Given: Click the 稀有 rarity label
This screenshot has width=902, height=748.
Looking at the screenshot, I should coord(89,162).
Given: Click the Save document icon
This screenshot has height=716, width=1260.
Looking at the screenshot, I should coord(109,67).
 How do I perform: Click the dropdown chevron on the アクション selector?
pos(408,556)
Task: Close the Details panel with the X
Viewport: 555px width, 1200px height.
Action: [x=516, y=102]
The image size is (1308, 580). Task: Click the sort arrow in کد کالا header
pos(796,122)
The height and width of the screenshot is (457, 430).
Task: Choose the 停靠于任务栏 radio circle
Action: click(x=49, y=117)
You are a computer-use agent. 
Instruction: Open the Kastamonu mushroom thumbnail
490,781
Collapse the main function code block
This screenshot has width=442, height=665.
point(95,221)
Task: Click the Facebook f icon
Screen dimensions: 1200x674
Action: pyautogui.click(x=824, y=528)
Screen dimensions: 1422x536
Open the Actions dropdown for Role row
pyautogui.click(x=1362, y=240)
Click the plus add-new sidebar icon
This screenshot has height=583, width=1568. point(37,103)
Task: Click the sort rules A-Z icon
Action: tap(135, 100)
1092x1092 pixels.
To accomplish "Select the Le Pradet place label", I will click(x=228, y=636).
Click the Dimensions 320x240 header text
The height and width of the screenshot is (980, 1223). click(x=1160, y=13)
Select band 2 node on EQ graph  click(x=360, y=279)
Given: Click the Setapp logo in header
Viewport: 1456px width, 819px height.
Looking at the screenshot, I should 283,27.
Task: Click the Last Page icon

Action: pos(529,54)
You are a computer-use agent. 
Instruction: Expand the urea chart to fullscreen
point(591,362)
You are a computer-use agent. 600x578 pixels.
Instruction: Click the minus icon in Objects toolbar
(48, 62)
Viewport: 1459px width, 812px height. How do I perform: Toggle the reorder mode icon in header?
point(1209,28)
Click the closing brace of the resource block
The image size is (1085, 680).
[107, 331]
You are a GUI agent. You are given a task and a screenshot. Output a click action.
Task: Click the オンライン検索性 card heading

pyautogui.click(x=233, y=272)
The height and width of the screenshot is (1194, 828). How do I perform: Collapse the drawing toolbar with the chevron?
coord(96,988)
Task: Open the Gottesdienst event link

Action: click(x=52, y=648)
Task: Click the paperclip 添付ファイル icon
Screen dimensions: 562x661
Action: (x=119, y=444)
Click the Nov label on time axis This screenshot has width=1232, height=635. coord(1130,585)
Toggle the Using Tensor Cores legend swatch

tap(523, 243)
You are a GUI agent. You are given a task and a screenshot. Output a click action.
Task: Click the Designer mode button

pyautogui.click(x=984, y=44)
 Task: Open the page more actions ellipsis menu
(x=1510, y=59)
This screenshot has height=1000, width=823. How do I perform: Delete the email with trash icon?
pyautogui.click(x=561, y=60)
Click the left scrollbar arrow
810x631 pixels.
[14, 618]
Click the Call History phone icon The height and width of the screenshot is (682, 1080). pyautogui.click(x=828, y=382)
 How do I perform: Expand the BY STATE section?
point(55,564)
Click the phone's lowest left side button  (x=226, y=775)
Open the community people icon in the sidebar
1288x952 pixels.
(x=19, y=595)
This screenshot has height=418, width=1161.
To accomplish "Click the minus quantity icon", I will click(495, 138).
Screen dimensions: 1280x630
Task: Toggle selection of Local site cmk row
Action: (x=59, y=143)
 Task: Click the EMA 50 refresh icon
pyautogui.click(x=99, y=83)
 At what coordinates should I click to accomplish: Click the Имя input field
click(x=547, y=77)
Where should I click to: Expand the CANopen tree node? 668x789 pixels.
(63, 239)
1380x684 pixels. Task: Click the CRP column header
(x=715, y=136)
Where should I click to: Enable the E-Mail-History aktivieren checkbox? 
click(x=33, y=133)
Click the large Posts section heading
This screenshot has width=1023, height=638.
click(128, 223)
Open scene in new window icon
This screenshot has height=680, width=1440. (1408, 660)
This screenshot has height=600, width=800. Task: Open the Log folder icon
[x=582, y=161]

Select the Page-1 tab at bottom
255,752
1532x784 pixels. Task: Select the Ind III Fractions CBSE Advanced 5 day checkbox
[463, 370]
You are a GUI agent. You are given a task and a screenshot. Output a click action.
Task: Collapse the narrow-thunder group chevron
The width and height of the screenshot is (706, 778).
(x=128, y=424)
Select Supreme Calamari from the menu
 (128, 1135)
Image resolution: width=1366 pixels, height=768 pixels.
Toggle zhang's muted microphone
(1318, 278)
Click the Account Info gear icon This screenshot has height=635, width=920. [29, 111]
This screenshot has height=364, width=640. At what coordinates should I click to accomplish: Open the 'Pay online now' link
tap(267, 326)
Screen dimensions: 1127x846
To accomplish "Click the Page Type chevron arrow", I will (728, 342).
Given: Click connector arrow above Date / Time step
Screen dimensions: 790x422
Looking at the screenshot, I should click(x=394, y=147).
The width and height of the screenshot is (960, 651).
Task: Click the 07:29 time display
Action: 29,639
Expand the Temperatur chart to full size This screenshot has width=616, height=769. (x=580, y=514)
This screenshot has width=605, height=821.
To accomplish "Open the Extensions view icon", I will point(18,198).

_Exercise description_
In full and word for word, repeat the records.

_Written solution_
Given: Click the 稀有 rarity label
This screenshot has width=902, height=748.
Looking at the screenshot, I should coord(89,162).
Given: Click the Save document icon
This screenshot has height=716, width=1260.
Looking at the screenshot, I should coord(109,67).
 How do I perform: Click the dropdown chevron on the アクション selector?
pos(408,556)
Task: Close the Details panel with the X
Viewport: 555px width, 1200px height.
Action: [x=516, y=102]
The image size is (1308, 580). Task: Click the sort arrow in کد کالا header
pos(796,122)
The height and width of the screenshot is (457, 430).
Task: Choose the 停靠于任务栏 radio circle
Action: click(x=49, y=117)
You are a computer-use agent. 
Instruction: Open the Kastamonu mushroom thumbnail
490,781
Collapse the main function code block
This screenshot has width=442, height=665.
point(95,221)
Task: Click the Facebook f icon
Screen dimensions: 1200x674
Action: pyautogui.click(x=824, y=528)
Screen dimensions: 1422x536
Open the Actions dropdown for Role row
pyautogui.click(x=1362, y=240)
Click the plus add-new sidebar icon
This screenshot has height=583, width=1568. point(37,103)
Task: Click the sort rules A-Z icon
Action: tap(135, 100)
1092x1092 pixels.
To accomplish "Select the Le Pradet place label", I will click(x=228, y=636).
Click the Dimensions 320x240 header text
The height and width of the screenshot is (980, 1223). click(x=1160, y=13)
Select band 2 node on EQ graph  click(x=360, y=279)
Given: Click the Setapp logo in header
Viewport: 1456px width, 819px height.
Looking at the screenshot, I should 283,27.
Task: Click the Last Page icon

Action: pos(529,54)
You are a computer-use agent. 
Instruction: Expand the urea chart to fullscreen
point(591,362)
You are a computer-use agent. 600x578 pixels.
Instruction: Click the minus icon in Objects toolbar
(48, 62)
Viewport: 1459px width, 812px height. How do I perform: Toggle the reorder mode icon in header?
point(1209,28)
Click the closing brace of the resource block
The image size is (1085, 680).
[107, 331]
You are a GUI agent. You are given a task and a screenshot. Output a click action.
Task: Click the オンライン検索性 card heading

pyautogui.click(x=233, y=272)
The height and width of the screenshot is (1194, 828). How do I perform: Collapse the drawing toolbar with the chevron?
coord(96,988)
Task: Open the Gottesdienst event link

Action: click(x=52, y=648)
Task: Click the paperclip 添付ファイル icon
Screen dimensions: 562x661
Action: (x=119, y=444)
Click the Nov label on time axis This screenshot has width=1232, height=635. coord(1130,585)
Toggle the Using Tensor Cores legend swatch

tap(523, 243)
You are a GUI agent. You are given a task and a screenshot. Output a click action.
Task: Click the Designer mode button

pyautogui.click(x=984, y=44)
 Task: Open the page more actions ellipsis menu
(x=1510, y=59)
This screenshot has height=1000, width=823. How do I perform: Delete the email with trash icon?
pyautogui.click(x=561, y=60)
Click the left scrollbar arrow
810x631 pixels.
[14, 618]
Click the Call History phone icon The height and width of the screenshot is (682, 1080). pyautogui.click(x=828, y=382)
 How do I perform: Expand the BY STATE section?
point(55,564)
Click the phone's lowest left side button  (x=226, y=775)
Open the community people icon in the sidebar
1288x952 pixels.
(x=19, y=595)
This screenshot has height=418, width=1161.
To accomplish "Click the minus quantity icon", I will click(495, 138).
Screen dimensions: 1280x630
Task: Toggle selection of Local site cmk row
Action: (x=59, y=143)
 Task: Click the EMA 50 refresh icon
pyautogui.click(x=99, y=83)
 At what coordinates should I click to accomplish: Click the Имя input field
click(x=547, y=77)
Where should I click to: Expand the CANopen tree node? 668x789 pixels.
(63, 239)
1380x684 pixels. Task: Click the CRP column header
(x=715, y=136)
Where should I click to: Enable the E-Mail-History aktivieren checkbox? 
click(x=33, y=133)
Click the large Posts section heading
This screenshot has width=1023, height=638.
click(128, 223)
Open scene in new window icon
This screenshot has height=680, width=1440. (1408, 660)
This screenshot has height=600, width=800. Task: Open the Log folder icon
[x=582, y=161]

Select the Page-1 tab at bottom
255,752
1532x784 pixels. Task: Select the Ind III Fractions CBSE Advanced 5 day checkbox
[463, 370]
You are a GUI agent. You are given a task and a screenshot. Output a click action.
Task: Collapse the narrow-thunder group chevron
The width and height of the screenshot is (706, 778).
(x=128, y=424)
Select Supreme Calamari from the menu
 (128, 1135)
Image resolution: width=1366 pixels, height=768 pixels.
Toggle zhang's muted microphone
(1318, 278)
Click the Account Info gear icon This screenshot has height=635, width=920. [29, 111]
This screenshot has height=364, width=640. At what coordinates should I click to accomplish: Open the 'Pay online now' link
tap(267, 326)
Screen dimensions: 1127x846
To accomplish "Click the Page Type chevron arrow", I will (728, 342).
Given: Click connector arrow above Date / Time step
Screen dimensions: 790x422
Looking at the screenshot, I should click(x=394, y=147).
The width and height of the screenshot is (960, 651).
Task: Click the 07:29 time display
Action: 29,639
Expand the Temperatur chart to full size This screenshot has width=616, height=769. (x=580, y=514)
This screenshot has width=605, height=821.
To accomplish "Open the Extensions view icon", I will point(18,198).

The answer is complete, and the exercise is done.